> _Supplied records_:
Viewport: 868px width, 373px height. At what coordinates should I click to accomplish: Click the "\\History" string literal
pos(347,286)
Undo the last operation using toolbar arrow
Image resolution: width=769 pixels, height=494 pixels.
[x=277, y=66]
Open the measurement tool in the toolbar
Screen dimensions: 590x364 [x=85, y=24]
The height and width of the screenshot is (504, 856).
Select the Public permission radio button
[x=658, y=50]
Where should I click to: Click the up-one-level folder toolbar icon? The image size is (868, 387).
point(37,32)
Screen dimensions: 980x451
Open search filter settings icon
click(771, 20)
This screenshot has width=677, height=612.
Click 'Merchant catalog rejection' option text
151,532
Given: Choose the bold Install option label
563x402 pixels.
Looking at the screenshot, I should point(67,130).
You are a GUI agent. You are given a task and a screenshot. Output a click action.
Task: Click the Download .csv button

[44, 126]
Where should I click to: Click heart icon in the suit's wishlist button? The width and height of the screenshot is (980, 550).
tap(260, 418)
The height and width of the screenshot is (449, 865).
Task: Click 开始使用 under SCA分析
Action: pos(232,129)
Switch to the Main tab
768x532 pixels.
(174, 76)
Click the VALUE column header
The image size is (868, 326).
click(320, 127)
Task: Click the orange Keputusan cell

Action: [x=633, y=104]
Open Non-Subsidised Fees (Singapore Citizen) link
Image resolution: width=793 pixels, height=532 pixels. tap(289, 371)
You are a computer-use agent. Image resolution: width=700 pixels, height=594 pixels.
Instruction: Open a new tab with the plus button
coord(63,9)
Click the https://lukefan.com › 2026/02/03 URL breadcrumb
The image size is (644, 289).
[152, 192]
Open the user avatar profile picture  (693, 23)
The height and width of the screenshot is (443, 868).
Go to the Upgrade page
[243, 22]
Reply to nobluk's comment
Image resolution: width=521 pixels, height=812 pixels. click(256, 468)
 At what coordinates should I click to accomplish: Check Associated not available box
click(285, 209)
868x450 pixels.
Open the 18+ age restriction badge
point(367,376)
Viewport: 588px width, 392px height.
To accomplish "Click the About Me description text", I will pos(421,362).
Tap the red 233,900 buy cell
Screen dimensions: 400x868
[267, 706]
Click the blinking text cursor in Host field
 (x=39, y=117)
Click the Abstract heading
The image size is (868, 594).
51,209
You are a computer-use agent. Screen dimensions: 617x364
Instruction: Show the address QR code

> _Exercise directions_: Show every line from the entries above in which "agent" appears.

> _Reply_:
You are a GUI agent. You are given a task and a screenshot. Output a click action.
You are a computer-use agent. Image resolution: width=700 pixels, height=594 pixels.
You are a computer-use agent. Screen dimensions: 617x364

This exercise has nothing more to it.